* _Stated problem_
Reproduce the items verbatim, starting at the beginning of the items and ending with the line that contains "Select the Changes", including that line.

[Source data]
((
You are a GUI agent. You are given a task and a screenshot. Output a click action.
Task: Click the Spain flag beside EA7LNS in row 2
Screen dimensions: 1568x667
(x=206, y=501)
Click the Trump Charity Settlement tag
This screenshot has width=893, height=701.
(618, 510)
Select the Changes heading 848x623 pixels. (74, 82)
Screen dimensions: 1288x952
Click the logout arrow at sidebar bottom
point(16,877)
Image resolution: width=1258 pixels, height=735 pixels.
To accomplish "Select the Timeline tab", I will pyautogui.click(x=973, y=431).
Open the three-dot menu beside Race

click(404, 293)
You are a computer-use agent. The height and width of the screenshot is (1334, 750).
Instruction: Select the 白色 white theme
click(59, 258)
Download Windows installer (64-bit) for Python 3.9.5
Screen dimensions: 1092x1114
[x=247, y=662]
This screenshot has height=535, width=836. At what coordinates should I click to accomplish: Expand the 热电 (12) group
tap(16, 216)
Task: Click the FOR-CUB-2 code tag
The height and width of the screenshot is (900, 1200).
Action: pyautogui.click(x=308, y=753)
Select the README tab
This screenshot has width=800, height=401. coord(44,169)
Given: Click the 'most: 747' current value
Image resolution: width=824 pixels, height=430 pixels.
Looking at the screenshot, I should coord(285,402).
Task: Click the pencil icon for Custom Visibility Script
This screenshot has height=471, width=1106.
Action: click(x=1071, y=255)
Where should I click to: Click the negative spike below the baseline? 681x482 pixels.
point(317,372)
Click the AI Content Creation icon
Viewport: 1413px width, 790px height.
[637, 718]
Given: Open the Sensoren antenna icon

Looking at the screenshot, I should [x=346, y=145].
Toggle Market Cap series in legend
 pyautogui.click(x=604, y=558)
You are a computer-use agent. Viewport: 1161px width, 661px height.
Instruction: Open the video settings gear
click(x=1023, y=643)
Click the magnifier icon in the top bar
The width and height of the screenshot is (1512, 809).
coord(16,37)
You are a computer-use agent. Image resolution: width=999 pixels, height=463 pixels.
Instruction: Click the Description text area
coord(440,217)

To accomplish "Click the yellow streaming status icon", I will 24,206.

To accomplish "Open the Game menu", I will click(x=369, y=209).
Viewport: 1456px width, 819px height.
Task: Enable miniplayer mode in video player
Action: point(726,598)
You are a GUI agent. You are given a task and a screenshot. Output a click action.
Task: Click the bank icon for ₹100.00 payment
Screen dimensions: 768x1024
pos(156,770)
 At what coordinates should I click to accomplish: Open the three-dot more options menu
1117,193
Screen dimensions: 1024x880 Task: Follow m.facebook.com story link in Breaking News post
))
* _Exercise output_
You are a GUI agent. You are given a task and a screenshot. Output a click action.
Task: Click the Spain flag beside EA7LNS in row 2
Screen dimensions: 1568x667
(x=206, y=501)
Click the Trump Charity Settlement tag
This screenshot has width=893, height=701.
(618, 510)
Select the Changes heading 848x623 pixels. (74, 82)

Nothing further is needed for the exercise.